▶ Excerpt to read
•••••

Things to Do in Syracuse with Kids

We spent seven days in Syracuse with the kids and we are excited to share all the fun things we experienced in that incredible ancient town. There are more significant things to do in Syracuse than eating some sandwich, but this sandwich was one to remember. Actually, it was part of the art.

Best Sandwich in Syracuse

Plato wasn’t crazy when he imagined that the perfect state should be located in Syracuse. Syracuse is perfect for many reasons. I would start with the perfect sandwiches. If you want to really experience the spirit of the city from the locals perspective, you need to go to Mercato di Ortigia. This isn’t as big as some of the markets that we have been to in Sicily but it was very vibrant and had a variety of items for sale. A very special food spot there is called Caseificci Borderi, where we met the Michelangelo of sandwiches.

Best Sandwich in the World

I didn’t know that making a sandwich could be an art. It is not only about the food, but the ambiance itself was magic. We all felt that this man made sandwiches with love and passion. He showed us that it is important to prepare food with good energy and vibrations. It took him almost 15 minutes to prepare our vegetarian sandwiches, but we didn’t die to wait for them because while making the sandwiches, he feeds people with his own hand-made mozzarella or baked ricotta. The arty sandwich is an explosion of flavors with ingredients that perfectly match each other. We especially liked the refreshing note of orange and oregano. Our masterpiece sandwich was a family-sized one and we all enjoyed this filling meal for only 5 euros. We are just afraid that after this sandwich, no other sandwich in life will ever be good enough.

•••••

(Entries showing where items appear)
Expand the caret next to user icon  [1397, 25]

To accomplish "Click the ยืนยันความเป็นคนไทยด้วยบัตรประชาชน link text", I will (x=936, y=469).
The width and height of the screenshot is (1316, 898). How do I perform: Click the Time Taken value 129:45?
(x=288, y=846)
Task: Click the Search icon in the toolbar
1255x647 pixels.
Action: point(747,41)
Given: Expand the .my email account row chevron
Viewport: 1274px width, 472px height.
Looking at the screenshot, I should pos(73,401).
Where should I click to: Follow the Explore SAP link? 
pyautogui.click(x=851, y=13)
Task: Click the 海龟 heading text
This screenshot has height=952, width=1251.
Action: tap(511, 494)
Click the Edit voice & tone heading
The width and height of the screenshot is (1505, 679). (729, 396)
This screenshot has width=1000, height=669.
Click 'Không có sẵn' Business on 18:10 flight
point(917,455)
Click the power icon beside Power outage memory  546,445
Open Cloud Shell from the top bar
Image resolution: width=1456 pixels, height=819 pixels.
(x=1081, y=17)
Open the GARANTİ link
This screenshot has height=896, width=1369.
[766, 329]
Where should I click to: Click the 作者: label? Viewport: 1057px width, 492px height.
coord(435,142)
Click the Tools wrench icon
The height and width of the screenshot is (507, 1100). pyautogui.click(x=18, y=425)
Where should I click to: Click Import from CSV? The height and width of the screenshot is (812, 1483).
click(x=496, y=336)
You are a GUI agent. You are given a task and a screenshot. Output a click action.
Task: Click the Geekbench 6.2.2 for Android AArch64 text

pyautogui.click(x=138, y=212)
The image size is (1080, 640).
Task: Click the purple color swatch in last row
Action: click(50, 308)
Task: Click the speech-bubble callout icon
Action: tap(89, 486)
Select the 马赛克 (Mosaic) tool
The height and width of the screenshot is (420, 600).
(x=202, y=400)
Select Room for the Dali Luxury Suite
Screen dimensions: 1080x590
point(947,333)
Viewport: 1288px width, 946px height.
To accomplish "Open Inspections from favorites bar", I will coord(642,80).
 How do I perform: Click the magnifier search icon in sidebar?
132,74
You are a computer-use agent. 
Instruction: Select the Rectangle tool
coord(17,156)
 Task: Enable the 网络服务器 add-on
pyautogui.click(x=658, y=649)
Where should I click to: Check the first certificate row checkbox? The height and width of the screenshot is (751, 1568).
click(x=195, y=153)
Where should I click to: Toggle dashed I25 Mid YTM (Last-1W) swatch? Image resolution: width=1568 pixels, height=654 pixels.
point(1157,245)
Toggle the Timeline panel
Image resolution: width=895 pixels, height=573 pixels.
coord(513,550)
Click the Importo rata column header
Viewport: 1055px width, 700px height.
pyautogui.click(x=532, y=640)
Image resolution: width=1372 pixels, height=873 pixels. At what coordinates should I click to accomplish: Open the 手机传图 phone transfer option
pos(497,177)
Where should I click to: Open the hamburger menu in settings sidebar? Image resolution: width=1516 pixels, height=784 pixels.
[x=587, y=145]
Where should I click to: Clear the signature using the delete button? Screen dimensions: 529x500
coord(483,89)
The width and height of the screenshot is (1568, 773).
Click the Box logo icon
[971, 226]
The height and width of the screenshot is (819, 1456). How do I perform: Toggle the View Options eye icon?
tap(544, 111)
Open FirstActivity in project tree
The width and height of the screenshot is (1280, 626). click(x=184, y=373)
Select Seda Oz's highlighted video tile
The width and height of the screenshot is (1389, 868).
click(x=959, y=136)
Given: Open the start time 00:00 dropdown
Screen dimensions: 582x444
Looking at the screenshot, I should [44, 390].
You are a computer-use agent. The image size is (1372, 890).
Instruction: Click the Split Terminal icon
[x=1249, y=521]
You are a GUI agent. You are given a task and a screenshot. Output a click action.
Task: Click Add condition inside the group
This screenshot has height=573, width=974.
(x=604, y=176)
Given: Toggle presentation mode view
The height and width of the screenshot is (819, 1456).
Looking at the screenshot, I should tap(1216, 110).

•••••

▶ Objective
Could you print the Syracuse travel post word for word, starting at "We spent seven" and ending at "of the art."? These items have no connection to the Syracuse travel post.

▶ Exercise output
We spent seven days in Syracuse with the kids and we are excited to share all the fun things we experienced in that incredible ancient town. There are more significant things to do in Syracuse than eating some sandwich, but this sandwich was one to remember. Actually, it was part of the art.